--- WHAT TO PRODUCE ---
Reproduce everything from the first of the rows below down to the line containing "Action: tap(415, 256)", requests included, and shift every coordinate in the answers up by 148.

[Data listing]
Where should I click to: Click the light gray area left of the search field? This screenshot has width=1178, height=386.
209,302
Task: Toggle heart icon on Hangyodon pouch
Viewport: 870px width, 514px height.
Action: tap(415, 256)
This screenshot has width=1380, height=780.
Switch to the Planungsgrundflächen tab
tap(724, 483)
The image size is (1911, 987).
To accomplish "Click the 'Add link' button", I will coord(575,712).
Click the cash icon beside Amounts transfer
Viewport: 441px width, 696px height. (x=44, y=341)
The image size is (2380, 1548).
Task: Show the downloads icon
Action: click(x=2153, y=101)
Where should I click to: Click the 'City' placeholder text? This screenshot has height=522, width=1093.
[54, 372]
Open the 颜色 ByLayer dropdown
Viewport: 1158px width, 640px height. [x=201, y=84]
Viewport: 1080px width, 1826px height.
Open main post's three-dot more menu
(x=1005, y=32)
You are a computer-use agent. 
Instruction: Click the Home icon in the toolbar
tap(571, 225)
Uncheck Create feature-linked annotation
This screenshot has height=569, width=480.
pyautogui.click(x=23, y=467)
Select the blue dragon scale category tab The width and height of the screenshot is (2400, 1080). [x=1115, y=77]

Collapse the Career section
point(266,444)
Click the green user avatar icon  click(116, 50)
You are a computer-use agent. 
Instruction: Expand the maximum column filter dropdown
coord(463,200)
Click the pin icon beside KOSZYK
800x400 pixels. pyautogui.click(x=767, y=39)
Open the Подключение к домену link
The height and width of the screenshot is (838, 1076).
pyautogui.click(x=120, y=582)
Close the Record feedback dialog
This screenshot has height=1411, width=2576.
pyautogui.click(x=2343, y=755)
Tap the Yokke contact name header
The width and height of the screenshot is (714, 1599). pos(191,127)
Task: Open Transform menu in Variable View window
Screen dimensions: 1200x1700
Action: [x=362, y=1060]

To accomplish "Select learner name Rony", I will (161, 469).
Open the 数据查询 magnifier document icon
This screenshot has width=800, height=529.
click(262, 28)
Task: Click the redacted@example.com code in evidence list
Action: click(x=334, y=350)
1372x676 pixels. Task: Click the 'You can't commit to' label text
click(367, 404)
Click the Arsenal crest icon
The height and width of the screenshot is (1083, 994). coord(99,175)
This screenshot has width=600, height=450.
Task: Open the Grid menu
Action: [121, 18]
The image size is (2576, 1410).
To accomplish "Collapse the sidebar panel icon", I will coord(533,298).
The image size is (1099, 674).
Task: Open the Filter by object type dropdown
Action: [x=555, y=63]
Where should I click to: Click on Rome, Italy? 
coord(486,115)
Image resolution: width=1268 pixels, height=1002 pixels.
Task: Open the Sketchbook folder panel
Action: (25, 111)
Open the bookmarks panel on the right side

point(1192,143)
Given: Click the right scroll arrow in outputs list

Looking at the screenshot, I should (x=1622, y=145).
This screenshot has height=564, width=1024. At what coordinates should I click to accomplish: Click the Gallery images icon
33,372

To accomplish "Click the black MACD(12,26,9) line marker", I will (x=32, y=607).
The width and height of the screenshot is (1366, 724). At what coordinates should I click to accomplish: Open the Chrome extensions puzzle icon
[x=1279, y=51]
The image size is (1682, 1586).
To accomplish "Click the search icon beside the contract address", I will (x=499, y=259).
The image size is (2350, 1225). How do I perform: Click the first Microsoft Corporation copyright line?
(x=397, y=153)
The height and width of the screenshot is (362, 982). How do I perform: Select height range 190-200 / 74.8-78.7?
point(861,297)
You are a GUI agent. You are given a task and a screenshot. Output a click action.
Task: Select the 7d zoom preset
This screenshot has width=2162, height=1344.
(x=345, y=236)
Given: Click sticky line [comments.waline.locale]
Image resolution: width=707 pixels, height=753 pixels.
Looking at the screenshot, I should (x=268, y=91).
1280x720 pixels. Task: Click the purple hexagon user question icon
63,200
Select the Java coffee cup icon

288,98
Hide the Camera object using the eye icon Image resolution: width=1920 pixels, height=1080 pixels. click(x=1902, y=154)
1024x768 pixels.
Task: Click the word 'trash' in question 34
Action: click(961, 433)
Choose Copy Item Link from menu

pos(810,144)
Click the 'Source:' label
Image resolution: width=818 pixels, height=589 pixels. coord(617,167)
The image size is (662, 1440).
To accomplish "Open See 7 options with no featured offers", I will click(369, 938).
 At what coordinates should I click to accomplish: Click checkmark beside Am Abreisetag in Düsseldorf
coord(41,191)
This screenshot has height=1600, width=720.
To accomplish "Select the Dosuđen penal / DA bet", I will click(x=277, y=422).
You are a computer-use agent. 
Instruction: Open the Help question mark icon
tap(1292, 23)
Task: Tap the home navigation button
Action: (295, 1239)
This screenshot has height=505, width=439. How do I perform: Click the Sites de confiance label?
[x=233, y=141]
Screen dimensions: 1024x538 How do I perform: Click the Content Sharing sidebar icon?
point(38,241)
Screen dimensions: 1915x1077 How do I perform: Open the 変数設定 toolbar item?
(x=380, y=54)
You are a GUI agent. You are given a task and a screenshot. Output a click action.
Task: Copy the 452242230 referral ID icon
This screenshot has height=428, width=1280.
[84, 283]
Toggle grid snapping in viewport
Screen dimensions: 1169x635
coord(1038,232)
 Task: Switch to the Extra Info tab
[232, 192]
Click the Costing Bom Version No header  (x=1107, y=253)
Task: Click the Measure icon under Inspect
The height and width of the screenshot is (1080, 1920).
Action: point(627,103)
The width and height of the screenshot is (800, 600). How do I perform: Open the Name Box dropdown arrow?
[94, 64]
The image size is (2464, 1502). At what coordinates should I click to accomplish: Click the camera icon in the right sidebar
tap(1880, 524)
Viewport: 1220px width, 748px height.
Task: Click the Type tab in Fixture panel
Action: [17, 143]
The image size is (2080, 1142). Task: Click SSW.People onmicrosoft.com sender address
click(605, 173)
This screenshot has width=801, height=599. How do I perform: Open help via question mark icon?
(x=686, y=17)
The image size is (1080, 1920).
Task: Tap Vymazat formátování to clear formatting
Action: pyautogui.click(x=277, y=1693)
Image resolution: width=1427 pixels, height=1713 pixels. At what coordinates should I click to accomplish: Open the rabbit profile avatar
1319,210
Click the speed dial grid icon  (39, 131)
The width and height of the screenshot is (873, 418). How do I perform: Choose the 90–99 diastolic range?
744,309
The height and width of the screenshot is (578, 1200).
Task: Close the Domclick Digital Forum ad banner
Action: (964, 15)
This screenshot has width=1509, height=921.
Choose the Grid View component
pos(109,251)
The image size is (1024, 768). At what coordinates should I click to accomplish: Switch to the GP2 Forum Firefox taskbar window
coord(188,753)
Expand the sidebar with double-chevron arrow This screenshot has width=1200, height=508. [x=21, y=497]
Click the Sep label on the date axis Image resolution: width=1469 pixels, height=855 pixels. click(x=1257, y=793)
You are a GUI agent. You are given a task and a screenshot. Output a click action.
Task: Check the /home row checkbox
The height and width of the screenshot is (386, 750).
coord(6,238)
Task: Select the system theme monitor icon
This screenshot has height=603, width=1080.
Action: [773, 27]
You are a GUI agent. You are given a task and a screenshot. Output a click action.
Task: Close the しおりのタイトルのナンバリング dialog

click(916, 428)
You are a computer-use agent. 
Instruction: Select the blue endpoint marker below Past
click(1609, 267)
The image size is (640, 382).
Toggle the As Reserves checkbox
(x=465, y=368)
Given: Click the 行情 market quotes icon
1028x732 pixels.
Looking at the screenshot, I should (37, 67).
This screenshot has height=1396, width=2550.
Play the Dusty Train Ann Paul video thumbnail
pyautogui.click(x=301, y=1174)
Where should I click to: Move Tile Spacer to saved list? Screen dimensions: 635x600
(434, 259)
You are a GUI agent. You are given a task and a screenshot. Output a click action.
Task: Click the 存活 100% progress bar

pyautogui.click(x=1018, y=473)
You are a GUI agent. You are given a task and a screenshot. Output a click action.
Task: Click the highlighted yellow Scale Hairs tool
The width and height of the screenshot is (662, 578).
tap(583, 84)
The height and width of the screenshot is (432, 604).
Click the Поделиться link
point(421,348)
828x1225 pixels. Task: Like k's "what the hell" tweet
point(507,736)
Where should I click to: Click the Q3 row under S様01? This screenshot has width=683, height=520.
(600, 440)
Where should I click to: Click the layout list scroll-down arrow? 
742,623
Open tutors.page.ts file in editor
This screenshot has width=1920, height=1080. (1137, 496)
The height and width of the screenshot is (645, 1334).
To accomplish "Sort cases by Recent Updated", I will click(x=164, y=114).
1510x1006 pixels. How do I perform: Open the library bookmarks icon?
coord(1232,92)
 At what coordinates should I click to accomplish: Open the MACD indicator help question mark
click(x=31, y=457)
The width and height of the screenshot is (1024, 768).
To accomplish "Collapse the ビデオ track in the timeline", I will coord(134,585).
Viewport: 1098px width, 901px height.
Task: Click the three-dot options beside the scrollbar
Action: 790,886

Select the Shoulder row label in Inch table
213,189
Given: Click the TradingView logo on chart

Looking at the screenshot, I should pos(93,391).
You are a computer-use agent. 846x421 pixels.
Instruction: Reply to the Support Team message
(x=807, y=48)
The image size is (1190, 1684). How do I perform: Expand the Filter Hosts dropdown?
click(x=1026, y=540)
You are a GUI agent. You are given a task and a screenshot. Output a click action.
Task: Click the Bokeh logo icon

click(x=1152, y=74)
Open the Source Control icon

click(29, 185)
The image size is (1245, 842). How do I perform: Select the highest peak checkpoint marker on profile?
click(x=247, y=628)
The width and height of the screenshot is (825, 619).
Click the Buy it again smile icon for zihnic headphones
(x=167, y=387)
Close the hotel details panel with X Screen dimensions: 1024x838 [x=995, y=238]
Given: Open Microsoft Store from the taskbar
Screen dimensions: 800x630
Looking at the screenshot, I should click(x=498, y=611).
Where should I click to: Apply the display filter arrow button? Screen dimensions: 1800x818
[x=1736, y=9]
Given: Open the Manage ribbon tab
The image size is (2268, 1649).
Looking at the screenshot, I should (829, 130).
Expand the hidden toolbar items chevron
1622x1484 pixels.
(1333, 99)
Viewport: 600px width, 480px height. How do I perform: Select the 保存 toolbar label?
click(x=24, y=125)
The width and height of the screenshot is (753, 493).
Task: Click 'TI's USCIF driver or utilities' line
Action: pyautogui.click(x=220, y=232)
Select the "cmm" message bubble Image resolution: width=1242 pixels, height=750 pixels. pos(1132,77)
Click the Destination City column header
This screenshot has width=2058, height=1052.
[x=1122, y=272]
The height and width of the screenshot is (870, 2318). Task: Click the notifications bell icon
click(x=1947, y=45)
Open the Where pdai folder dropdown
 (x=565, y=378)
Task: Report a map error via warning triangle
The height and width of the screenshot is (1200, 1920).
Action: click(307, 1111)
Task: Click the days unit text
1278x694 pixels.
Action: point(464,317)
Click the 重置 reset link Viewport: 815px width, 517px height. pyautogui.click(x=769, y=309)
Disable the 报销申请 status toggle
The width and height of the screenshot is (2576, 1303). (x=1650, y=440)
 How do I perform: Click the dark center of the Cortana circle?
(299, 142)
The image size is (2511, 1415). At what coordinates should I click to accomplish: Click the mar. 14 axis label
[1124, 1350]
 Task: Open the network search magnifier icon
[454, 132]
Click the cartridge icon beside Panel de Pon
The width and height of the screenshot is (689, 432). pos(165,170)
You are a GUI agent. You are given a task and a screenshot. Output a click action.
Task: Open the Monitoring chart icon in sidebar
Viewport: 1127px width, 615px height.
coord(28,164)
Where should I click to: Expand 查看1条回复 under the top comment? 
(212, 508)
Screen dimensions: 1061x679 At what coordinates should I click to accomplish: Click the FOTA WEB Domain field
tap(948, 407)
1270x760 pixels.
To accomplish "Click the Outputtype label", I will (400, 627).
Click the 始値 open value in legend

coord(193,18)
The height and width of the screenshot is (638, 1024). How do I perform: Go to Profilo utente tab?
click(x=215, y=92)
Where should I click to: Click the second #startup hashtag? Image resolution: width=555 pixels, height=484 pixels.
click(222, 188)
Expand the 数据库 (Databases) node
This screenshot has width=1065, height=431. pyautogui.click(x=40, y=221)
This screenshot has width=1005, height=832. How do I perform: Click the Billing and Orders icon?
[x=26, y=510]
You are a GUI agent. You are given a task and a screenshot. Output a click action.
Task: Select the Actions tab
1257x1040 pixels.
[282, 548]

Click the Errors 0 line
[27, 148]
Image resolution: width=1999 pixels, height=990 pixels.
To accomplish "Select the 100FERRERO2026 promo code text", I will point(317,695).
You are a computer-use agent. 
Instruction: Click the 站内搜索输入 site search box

--- REPLY TO THE TASK ---
Where should I click to: Click the light gray area left of the search field? This screenshot has width=1178, height=386.
357,450
Task: Toggle heart icon on Hangyodon pouch
Viewport: 870px width, 514px height.
Action: tap(563, 404)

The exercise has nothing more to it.